Honourable Mention — The MCG (Melbourne Cricket Ground) for having gluten free meat pies. We took my mom and sister to see an AFL game there, and as every good Aussie knows, having a meat pie (preferably a Four’N Twenty) is part and parcel of watching a match at the grounds.

The Satisfactory:
Vegie Bar A vegetarian institution for over 20 years, I’ve had varying experiences at Vegie Bar. The first time I came the food was incredible — even my significant other enjoyed his mock duck dish. They had a new menu our second visit and we both found our meals bland and disappointing. Despite this experience, I took my family for dinner as it is an institution and I figured maybe the cook was just having an off night our last visit. Again, I found my food bland but everyone else thoroughly enjoyed their meal. They all had burgers, whereas I ordered a wok veggie dish. Perhaps burgers are the way to go here.

Meatball and Wine Bar — This might just be my favourite place in Melbourne to satisfy a group with varying dietary needs. As the name suggests, the Meatball and Wine Bar specializes in meatballs.

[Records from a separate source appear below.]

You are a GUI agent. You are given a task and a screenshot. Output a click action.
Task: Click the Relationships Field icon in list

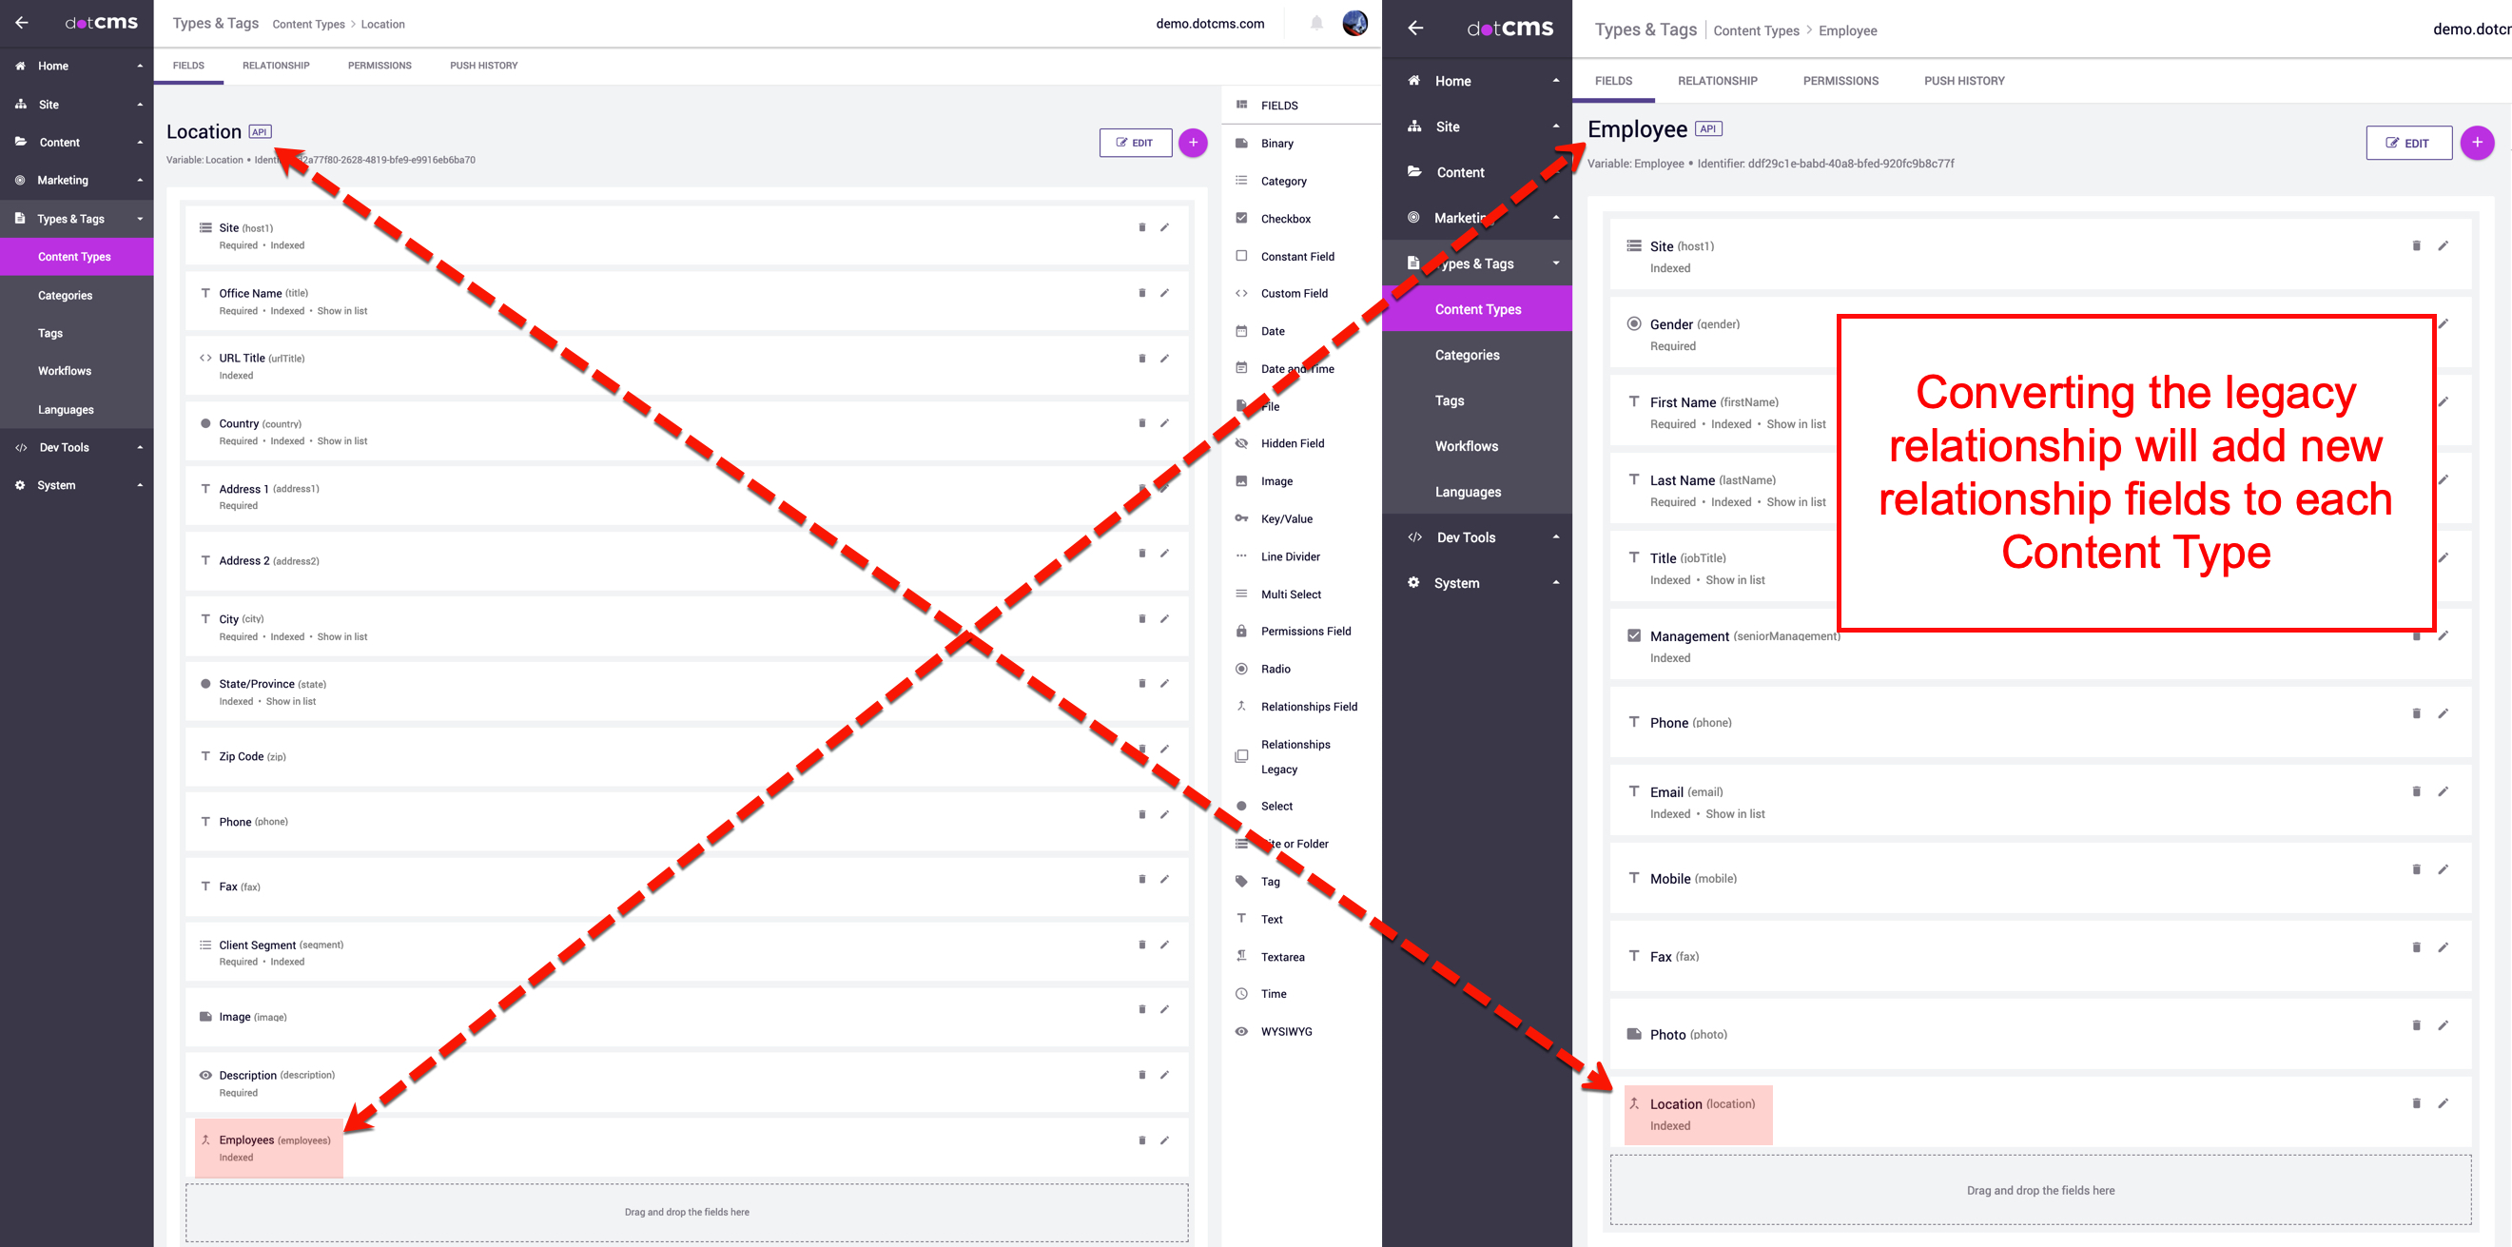pyautogui.click(x=1245, y=707)
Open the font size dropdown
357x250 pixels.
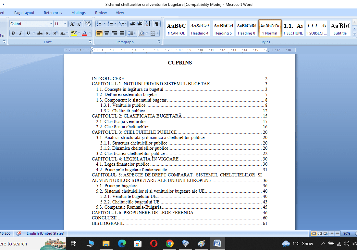(65, 24)
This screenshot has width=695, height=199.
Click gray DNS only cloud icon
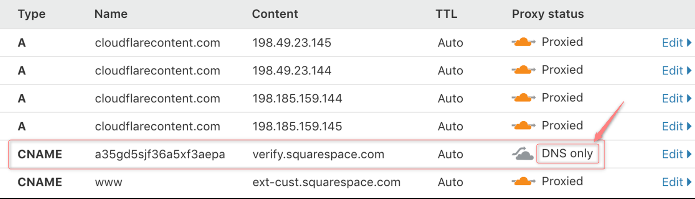point(523,154)
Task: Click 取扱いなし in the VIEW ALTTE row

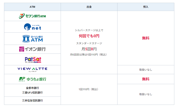Action: (x=146, y=70)
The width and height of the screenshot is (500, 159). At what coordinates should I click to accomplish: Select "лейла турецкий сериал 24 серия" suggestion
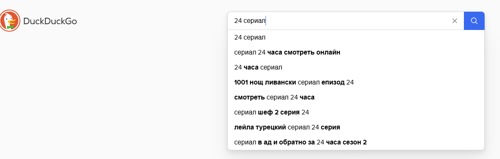pyautogui.click(x=356, y=127)
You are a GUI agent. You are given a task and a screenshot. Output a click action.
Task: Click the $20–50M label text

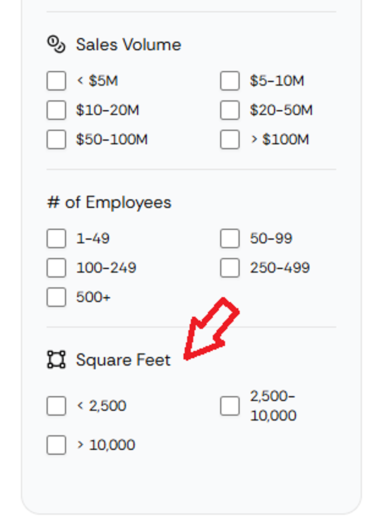coord(281,110)
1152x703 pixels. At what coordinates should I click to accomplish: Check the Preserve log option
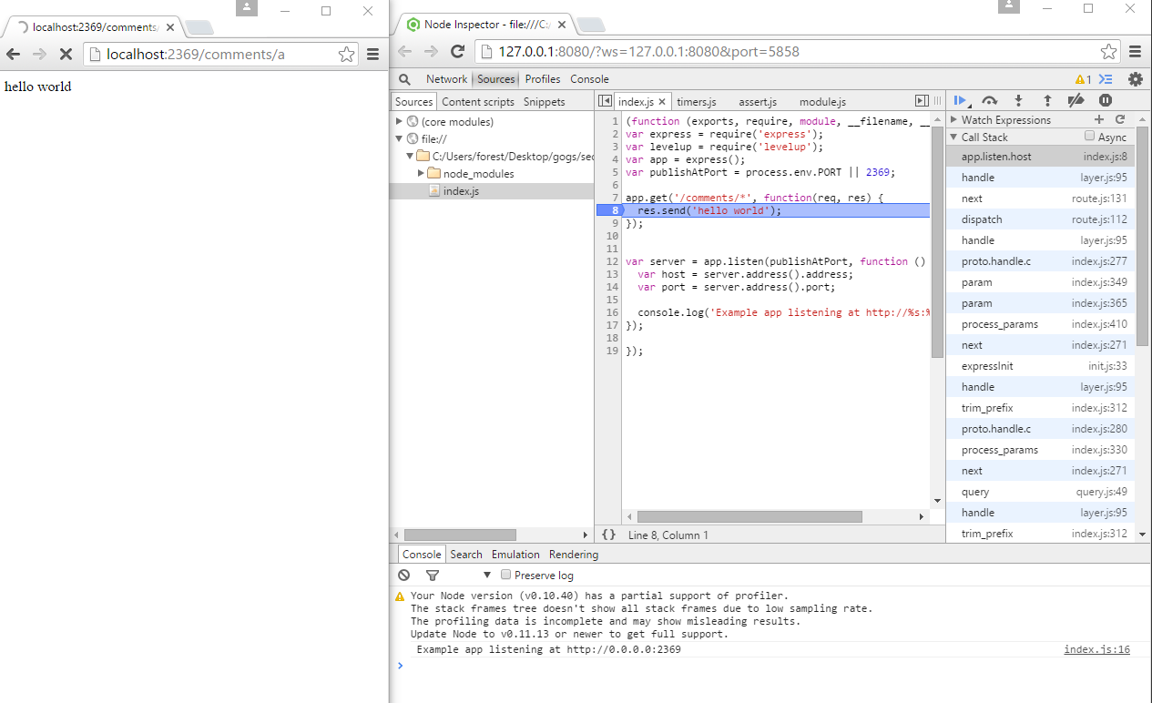506,576
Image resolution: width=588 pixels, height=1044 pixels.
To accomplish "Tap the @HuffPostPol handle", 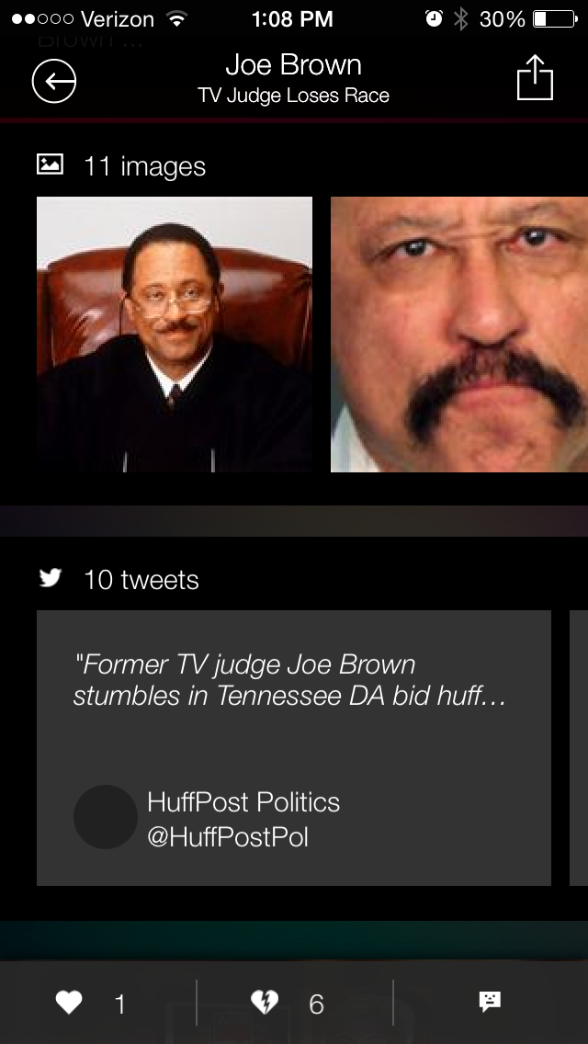I will point(228,836).
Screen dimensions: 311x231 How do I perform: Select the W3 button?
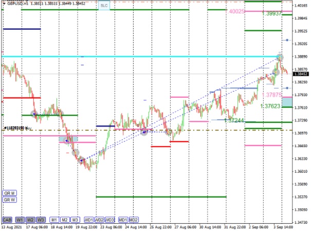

You get your choice of balls (pork, beef, chicken, fish or veg — all gluten free), sauce (tomato, white cream or a pesto salsa verde) and accompaniment (cannellini beans, polenta, mashed potatoes, pasta or veggies). With all these options you can make your meal as healthy or decedent as you like. My mom loved the novelty of a restaurant dedicated to just meatballs, so much so that we bookended their trip with visits here, going for dinner on both their first and last night.

The Lows:
I’m reluctant to categorize this experience as a low as it really is a lovely establishment and the staff were very friendly, however a high tea at a literary-themed tea room left an unsavoury taste in my mouth. They were very accommodating with our request for vegetarian and gluten free options, bringing out three separate platters for each of our dietary needs. Our tea was constantly replenished, the timing between the sandwiches and the pastries was perfect, and they did not try to push us out, even though we stay 30 minutes past the end of our tea time.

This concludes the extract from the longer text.